> Goal of the exercise: Turn everything from the line containing "Identify the location of Edit item." down to the end of the data into a numbered list, skipping blank lines. Include only those lines.

Data items
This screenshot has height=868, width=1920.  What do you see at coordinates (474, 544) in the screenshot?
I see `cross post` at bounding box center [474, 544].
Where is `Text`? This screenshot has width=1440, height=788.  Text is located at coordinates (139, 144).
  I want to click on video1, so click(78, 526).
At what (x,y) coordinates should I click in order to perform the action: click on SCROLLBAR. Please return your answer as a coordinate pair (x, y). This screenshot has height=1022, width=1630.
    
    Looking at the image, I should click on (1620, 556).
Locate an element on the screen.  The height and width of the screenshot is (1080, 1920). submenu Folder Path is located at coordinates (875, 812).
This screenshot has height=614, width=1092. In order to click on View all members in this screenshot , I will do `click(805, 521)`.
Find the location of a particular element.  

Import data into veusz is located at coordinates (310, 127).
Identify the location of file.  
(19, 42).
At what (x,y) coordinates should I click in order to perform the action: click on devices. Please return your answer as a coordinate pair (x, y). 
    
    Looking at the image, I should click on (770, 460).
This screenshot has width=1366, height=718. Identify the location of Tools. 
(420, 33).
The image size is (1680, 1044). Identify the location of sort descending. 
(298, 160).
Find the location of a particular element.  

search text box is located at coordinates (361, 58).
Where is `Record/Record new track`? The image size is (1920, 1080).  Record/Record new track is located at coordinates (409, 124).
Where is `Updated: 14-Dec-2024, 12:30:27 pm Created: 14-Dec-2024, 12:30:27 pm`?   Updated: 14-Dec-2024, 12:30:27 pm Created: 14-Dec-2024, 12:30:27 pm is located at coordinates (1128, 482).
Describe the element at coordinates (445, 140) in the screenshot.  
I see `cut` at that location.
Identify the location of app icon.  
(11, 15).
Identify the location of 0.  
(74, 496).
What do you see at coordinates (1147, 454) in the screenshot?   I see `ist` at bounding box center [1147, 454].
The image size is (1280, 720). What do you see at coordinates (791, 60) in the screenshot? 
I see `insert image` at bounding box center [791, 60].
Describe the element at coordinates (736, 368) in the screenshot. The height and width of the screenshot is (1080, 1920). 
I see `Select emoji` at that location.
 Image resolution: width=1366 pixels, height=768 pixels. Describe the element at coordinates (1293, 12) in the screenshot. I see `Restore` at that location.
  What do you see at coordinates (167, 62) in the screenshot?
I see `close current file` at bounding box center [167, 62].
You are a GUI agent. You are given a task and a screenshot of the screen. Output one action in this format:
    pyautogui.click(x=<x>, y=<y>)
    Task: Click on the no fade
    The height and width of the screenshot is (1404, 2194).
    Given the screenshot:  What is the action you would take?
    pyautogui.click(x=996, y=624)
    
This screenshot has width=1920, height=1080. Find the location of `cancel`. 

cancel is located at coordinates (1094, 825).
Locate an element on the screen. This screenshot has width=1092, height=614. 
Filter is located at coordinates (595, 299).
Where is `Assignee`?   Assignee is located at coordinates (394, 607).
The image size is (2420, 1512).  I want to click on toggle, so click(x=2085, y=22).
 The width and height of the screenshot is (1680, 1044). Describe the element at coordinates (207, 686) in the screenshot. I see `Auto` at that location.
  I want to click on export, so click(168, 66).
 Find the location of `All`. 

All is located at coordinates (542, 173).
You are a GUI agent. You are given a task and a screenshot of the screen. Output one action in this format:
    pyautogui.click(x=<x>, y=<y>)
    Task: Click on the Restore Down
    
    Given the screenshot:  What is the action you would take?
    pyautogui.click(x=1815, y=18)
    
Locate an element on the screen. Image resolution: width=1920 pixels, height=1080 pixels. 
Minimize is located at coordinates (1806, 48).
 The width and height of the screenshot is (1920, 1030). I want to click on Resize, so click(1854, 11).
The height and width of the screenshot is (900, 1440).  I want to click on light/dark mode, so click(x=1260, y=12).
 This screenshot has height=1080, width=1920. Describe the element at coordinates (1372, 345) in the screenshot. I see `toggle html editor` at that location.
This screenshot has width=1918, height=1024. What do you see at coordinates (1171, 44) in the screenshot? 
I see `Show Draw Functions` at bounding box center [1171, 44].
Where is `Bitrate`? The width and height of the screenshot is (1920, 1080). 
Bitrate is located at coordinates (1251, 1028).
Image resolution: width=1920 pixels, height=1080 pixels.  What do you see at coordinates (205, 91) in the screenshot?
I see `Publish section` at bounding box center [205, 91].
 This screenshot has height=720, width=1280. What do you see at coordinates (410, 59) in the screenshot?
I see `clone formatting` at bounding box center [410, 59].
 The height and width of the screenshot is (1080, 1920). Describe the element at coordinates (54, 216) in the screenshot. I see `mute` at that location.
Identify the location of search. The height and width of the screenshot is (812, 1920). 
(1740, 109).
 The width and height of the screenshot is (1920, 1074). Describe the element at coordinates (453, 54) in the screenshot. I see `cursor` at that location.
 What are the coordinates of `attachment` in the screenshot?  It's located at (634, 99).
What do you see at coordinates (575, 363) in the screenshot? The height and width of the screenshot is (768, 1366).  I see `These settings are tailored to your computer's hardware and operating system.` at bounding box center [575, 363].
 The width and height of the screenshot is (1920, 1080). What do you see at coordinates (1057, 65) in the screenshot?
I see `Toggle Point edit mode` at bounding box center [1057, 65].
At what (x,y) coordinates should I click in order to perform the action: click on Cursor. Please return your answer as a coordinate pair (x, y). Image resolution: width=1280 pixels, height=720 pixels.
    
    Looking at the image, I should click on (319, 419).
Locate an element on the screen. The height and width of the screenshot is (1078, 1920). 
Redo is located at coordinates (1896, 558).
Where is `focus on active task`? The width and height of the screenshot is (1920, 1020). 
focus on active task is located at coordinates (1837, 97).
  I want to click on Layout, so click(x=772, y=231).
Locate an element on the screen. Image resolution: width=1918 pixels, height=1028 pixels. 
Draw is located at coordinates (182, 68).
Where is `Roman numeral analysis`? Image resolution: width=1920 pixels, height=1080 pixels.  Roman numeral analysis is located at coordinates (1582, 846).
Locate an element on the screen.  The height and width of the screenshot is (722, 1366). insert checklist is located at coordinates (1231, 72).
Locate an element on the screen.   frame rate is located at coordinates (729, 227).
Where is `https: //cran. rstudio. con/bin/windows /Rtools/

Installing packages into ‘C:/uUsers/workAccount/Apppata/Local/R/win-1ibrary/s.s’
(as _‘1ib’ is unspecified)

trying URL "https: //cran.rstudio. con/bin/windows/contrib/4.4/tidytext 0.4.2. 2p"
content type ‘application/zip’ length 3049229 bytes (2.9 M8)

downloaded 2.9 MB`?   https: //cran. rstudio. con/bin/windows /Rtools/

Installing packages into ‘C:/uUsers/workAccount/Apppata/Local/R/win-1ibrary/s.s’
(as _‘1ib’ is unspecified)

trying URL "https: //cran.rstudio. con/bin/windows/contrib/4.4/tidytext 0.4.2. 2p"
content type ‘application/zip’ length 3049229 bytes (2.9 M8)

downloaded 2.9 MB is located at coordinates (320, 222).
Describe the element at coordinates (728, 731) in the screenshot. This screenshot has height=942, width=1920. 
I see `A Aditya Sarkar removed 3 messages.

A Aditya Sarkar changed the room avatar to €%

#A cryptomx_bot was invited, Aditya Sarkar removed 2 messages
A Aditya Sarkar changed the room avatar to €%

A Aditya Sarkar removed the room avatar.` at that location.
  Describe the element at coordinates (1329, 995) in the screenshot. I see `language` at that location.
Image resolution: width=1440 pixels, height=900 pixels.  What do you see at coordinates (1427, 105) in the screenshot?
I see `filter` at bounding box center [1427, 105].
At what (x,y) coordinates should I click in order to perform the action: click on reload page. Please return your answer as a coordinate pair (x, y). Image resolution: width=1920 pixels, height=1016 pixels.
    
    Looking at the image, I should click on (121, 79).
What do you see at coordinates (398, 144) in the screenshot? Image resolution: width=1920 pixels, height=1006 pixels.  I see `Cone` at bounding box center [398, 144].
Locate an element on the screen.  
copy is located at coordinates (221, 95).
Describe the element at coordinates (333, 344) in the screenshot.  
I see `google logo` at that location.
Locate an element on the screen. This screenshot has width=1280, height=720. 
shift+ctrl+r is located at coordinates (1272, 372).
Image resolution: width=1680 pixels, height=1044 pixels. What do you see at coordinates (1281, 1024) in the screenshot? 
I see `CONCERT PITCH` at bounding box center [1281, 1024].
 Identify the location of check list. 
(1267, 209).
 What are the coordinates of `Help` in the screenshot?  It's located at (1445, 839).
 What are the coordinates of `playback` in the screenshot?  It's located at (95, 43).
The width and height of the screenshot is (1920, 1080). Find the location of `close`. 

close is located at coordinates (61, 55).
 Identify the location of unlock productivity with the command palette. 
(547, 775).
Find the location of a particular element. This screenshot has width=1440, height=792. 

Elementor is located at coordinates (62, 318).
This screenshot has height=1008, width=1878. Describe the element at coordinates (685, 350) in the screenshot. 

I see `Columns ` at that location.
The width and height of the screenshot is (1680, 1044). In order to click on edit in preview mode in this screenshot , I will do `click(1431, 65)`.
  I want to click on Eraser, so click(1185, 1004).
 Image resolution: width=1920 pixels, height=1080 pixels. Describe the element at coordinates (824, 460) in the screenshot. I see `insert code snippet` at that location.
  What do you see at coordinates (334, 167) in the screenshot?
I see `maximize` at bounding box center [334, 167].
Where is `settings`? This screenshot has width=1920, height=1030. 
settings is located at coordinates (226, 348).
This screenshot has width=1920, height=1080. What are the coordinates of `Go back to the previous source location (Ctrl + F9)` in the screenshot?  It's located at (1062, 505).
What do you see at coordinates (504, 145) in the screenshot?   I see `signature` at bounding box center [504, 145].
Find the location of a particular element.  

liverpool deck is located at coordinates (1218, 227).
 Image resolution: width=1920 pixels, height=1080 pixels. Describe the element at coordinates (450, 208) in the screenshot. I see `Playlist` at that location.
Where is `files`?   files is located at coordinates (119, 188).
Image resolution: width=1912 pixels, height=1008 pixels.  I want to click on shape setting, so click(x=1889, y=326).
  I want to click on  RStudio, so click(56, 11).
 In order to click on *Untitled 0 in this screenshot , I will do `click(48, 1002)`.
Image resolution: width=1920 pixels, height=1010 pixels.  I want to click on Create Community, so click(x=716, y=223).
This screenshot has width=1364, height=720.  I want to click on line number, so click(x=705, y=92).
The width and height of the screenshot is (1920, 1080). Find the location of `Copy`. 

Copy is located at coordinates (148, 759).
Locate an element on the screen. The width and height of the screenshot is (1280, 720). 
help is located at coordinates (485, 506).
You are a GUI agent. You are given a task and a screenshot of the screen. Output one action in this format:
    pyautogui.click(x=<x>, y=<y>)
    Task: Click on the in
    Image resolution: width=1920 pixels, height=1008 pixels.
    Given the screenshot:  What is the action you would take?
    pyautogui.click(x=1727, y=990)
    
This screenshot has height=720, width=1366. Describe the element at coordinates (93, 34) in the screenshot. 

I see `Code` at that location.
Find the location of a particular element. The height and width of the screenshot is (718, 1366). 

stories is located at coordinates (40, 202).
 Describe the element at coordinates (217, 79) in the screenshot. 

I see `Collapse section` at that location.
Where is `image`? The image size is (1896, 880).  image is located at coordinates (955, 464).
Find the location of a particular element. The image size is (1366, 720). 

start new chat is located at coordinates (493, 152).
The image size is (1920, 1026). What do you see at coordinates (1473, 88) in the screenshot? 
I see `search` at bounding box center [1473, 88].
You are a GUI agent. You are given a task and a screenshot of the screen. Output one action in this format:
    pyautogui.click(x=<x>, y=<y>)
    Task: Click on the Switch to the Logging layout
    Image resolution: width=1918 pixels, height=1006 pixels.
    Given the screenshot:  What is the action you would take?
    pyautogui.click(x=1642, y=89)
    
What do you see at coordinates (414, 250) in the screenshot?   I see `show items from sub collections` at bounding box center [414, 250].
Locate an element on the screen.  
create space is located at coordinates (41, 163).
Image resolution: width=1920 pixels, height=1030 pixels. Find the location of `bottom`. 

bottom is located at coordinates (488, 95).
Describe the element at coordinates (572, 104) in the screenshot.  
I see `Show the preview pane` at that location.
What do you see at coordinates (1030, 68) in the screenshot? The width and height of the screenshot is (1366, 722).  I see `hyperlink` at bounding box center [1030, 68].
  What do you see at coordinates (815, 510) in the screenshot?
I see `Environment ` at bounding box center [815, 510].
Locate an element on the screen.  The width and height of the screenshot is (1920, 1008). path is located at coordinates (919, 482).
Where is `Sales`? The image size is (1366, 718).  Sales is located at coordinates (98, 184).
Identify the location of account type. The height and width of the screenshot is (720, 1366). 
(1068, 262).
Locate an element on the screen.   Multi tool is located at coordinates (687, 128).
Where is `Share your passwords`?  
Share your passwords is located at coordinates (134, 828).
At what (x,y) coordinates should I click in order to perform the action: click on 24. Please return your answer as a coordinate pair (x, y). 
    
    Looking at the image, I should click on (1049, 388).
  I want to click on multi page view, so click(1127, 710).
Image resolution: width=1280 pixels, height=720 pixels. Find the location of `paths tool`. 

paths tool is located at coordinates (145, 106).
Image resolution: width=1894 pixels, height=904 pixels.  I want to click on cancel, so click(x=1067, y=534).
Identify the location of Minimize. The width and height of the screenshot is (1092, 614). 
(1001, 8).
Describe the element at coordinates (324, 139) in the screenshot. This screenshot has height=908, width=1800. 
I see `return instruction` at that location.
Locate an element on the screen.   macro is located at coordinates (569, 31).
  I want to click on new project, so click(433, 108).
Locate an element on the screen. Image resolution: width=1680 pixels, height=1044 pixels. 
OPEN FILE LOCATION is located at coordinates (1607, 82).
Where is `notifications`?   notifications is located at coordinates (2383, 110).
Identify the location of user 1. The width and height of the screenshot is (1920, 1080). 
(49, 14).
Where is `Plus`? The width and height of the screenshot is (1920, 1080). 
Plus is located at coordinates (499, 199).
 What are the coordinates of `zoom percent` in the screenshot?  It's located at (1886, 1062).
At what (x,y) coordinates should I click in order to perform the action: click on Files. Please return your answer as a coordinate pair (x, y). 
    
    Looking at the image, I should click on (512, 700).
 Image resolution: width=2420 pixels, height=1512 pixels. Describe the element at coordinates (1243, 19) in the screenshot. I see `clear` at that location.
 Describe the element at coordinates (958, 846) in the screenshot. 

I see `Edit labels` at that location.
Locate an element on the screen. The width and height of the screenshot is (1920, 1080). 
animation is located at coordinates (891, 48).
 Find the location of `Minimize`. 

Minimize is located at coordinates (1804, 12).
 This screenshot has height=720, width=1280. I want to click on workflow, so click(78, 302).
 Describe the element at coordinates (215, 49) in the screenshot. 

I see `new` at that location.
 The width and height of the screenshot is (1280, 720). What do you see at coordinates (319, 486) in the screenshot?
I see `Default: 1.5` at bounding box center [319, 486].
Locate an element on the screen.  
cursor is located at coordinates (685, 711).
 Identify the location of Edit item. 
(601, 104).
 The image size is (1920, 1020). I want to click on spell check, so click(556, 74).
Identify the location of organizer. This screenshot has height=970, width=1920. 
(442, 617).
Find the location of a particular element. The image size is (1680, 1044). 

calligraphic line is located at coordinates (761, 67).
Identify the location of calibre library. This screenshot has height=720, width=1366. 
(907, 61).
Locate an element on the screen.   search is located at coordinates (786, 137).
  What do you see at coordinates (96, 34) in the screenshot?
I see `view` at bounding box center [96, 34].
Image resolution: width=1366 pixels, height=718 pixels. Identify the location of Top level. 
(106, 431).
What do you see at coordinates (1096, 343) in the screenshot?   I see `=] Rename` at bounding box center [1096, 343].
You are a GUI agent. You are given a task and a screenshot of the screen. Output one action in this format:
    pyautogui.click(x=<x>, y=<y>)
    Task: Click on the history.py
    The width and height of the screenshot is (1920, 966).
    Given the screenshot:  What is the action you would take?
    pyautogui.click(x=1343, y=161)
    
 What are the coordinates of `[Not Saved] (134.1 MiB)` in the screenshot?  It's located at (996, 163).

> Result:
1.  Identify the location of Edit item. 
2. (601, 104).
3.  The image size is (1920, 1020). I want to click on spell check, so click(556, 74).
4. Identify the location of organizer. This screenshot has height=970, width=1920. 
5. (442, 617).
6. Find the location of a particular element. The image size is (1680, 1044). 
7. calligraphic line is located at coordinates (761, 67).
8. Identify the location of calibre library. This screenshot has height=720, width=1366. 
9. (907, 61).
10. Locate an element on the screen.   search is located at coordinates (786, 137).
11.   What do you see at coordinates (96, 34) in the screenshot?
12. I see `view` at bounding box center [96, 34].
13. Image resolution: width=1366 pixels, height=718 pixels. Identify the location of Top level. 
14. (106, 431).
15. What do you see at coordinates (1096, 343) in the screenshot?   I see `=] Rename` at bounding box center [1096, 343].
16. You are a GUI agent. You are given a task and a screenshot of the screen. Output one action in this format:
17.     pyautogui.click(x=<x>, y=<y>)
18.     Task: Click on the history.py
19.     The width and height of the screenshot is (1920, 966).
20.     Given the screenshot:  What is the action you would take?
21.     pyautogui.click(x=1343, y=161)
22.  What are the coordinates of `[Not Saved] (134.1 MiB)` in the screenshot?  It's located at (996, 163).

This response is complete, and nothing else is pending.